The home in Frederick where Chris Watts killed his pregnant wife, Shanann, in August 2018 before taking the lives of Celeste and Bella, their two young daughters, is currently being viewed by more people than ever before. But although the property, located at 2825 Saratoga Trail, spent well over a year for sale, it’s now been taken off the market — and that’s just as well, since a disturbing new movie about the tragedy creates even more doubts that anyone would ever want to live within its walls again.
On September 30, Netflix launched American Murder: The Family Next Door, a documentary about the slayings that’s assembled almost entirely of video or images shared online by Shanann or footage from the investigation into her disappearance, including body-camera clips that seem to capture every inch of the living space. The house is practically another character in a film that chillingly transforms the roomy, tastefully appointed suburban spread into a backdrop for evil at its purest.
In other words, it’s not exactly a great advertisement for potential buyers, who’ve passed up many chances to purchase the place to date.
Here’s the trailer for American Murder: The Family Next Door.
The property was originally supposed to be auctioned on April 17, 2019, but a postponement moved the event to July 17 to that year.
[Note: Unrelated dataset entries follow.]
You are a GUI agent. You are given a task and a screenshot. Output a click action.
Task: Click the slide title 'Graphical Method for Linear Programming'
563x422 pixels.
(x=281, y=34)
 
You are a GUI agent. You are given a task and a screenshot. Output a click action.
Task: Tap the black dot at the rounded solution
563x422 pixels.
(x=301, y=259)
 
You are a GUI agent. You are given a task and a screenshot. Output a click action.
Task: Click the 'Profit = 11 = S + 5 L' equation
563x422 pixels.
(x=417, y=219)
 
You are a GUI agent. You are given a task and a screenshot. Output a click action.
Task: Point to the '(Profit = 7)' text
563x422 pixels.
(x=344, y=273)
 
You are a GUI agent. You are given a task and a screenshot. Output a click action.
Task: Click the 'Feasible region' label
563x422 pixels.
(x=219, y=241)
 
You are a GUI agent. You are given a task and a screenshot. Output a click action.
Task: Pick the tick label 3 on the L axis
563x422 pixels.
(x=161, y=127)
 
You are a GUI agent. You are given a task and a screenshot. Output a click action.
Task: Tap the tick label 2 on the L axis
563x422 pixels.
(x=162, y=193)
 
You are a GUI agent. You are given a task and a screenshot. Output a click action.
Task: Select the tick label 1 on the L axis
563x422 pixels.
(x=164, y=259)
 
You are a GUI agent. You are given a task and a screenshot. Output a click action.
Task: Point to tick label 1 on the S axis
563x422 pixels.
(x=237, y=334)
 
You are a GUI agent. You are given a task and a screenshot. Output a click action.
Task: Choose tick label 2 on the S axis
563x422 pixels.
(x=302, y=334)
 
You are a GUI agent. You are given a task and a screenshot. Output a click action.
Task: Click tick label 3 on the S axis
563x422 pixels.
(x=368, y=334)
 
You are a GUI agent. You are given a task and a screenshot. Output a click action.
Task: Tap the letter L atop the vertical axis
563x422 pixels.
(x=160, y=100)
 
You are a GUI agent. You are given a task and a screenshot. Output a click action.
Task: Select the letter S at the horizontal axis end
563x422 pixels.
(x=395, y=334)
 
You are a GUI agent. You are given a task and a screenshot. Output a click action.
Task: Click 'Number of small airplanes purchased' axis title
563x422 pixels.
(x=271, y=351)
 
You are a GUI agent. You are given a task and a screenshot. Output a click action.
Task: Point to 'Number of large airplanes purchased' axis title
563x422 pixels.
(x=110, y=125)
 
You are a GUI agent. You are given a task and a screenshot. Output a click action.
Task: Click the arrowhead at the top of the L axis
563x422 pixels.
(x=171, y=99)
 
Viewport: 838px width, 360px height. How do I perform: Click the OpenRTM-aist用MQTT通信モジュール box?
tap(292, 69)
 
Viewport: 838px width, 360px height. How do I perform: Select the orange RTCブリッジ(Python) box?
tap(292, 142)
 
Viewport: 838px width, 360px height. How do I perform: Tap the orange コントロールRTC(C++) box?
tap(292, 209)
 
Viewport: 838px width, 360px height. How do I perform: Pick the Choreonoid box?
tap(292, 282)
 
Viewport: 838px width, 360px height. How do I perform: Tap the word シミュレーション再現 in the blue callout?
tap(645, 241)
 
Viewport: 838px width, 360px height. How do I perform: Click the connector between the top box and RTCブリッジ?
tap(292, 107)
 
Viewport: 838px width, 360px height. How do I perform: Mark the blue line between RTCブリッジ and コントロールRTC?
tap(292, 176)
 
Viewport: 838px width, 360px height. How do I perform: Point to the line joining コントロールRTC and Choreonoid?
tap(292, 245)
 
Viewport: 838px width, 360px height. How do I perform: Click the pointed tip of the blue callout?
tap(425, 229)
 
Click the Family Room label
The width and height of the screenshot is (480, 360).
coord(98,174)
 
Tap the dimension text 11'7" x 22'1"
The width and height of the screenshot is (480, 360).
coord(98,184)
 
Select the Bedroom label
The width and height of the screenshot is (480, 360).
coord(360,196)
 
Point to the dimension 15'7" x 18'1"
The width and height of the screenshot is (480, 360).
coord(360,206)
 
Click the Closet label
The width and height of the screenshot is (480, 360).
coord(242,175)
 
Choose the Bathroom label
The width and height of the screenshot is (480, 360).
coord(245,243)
The house didn’t land on the block then, either, but a slew of articles and reports marking the one-year anniversary of the crimes announced a third date, September 18, 2019.
That turned out to be wishful thinking, as predicted by attorney Jessica Hale, whose law firm, McCarthy Holthus, LLP, represented the seller, JPMorgan Chase Bank. “Unfortunately, we cannot provide any detail as to why the sale has been postponed,” Hale wrote in an August 2019 email to Westword. “I predict the sale will not be taking place 9/18/2019.”
She was right. The website of Weld County Public Trustee Susie Velasquez soon listed the next auction date as January 8, 2020 — which came and went without any action. The auction was rescheduled for February 12, shortly after the debut of Chris Watts: Confessions of a Killer, a Lifetime movie about the tragedy that essentially blamed Shanann for her own slaying; she peddled weight-loss pills and patches that were portrayed as changing Chris from a doting husband into a homicidal sociopath.
February 12 proved to be a false promise, too. The Weld County Public Trustee page moved the auction to April 15, and Velasquez suggested that additional postponements probably wouldn’t be allowed.
“Pursuant to [state statute] C.R.S. 38-38-109(1), no sale shall be continued to a date later than twelve months from the originally designated date…with certain exceptions,” she maintained. “The original sale date was 4/17/2019. Consequently, the latest possible sale date is 4/17/2020. However, this office holds sales once a week on Wednesdays, so the latest date that it could be continued is 4/15/2020.”
But instead, the Weld County Public Trustee page for the house on Saratoga Trail reveals that it was withdrawn from auction on June 24.
Carol Schuller Milner outside the former Ramsey family home in Boulder, where she and her husband, Timothy, currently live.
This doesn’t mean the house will sit vacant forever. Witness what happened with the residence on the 700 block of 15th Street in Boulder where six-year-old JonBenét Ramsey was murdered in December 1996.
The sprawling mini-mansion was unoccupied until 2004, when Carol Schuller Milner and her husband, Timothy, bought it with the idea of replacing dreadful memories with positive ones. But after subsequently relocating to California, they put it up for sale in 2008, then again in 2009, and once more in 2011, when the price was set at $2.3 million. Three years later, in early 2014, the home wound up on the block again at a lower price, $1.95 million, but no transaction went through — and it was de-listed that July.
Today the home remains unavailable for purchase, but not because no one wants to live there. Instead, Carol and Timothy are residing there again, and enjoying it immensely.
“We actually had offers on it — decent offers,” Schuller Milner told us last year. “But we didn’t take any of them, more out of our attachment to the house. It’s our home, and we really, really love it.”
Whether a future owner will ever say something similar about the Watts house in Frederick is unclear. But given the impact of the Netflix doc, the chances of that happening anytime soon aren’t good.